Recently, there has been a lot of talk about Johnson County raising the minimum wage to $10.10 an hour. This is a step that is going to set course for our community to progress in the right direction — our country should also follow suit. The ability for this to happen nationwide is something more of a pressing issue.
It is our moral obligation as Americans to uphold the values that makes the foundation of this country. By not raising the minimum wage at this point, we would deny a large part of our nation equality as well as the ability to support themselves, while also pursuing happiness and self-liberties.
The American Dream, laid out in our Declaration of Independence, is something that people work for every day. This is the land of opportunity in many people’s eyes. In order for it to continue to be viewed in such a manner, we need to understand that everyone deserves a shot at making a decent living.
While people are working more than 50 hours per week at minimum wage, or having numerous jobs only to barely meet the poverty line, we are losing as a country. We know the people working these jobs: People depend on their goods and services, while they also depend on the others’ goods and services. It is a cyclical nature, necessary to the economic ecosystem. Nobody working a full-time job should have to raise a family in poverty, which more than 45 million Americans are living in currently. Raising the minimum wage may also help certain people go out and look for employment compared to being unemployed or living on social programs. However, that being said, work productivity has gone up faster than minimum wages.
Using 1968 as a benchmark, if minimum wage went up at the same rate as worker productivity, the minimum wage would be $21.72. This shows that people are working harder without a similar reward. The average CEO should not make 933 times more than a full-time, minimum-wage worker.

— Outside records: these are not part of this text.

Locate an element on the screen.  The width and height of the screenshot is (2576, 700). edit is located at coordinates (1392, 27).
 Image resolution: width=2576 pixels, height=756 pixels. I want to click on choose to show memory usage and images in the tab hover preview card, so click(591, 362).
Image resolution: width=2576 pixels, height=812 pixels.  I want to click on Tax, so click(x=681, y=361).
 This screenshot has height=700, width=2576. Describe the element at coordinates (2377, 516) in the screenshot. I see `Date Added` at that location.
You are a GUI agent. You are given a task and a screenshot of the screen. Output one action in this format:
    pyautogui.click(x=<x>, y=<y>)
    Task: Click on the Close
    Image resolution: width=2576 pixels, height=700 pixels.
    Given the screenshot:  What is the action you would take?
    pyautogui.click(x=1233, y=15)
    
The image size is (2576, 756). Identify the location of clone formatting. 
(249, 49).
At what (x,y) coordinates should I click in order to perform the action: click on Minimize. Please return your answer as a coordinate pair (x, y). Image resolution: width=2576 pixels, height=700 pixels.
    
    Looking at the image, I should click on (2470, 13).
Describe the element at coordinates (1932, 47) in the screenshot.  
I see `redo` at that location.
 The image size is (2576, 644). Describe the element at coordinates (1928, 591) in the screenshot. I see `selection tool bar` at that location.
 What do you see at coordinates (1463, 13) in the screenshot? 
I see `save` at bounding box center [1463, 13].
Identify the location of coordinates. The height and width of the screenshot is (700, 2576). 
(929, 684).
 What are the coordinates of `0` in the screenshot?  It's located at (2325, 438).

While this issue remains stagnant in Congress, there are a number of state legislatures, governors, mayors, and business owners who have done the right thing and raised wages for their residents and employees. This is a heavily discussed political issue, but it is also a moral issue that affects the daily lives of people who work overtime just to get by.
There are numerous positive effects that would result from raising the minimum wage: Raise families out of poverty would also increase the middle class, which would also result in lowering income inequality, stimulating the economy, and reducing dependency on social programs such as welfare.
“No business which depends for existence on paying less than living wages to its workers has any right to continue in this country,” President Franklin D. Roosevelt said in regards to the National Industrial Recovery Act. “By living wages, I mean more than a bare subsistence level. I mean the wages of a decent living.”
If it was clear to him when he was said that in 1933, then why is it not clear to Congress and many people today?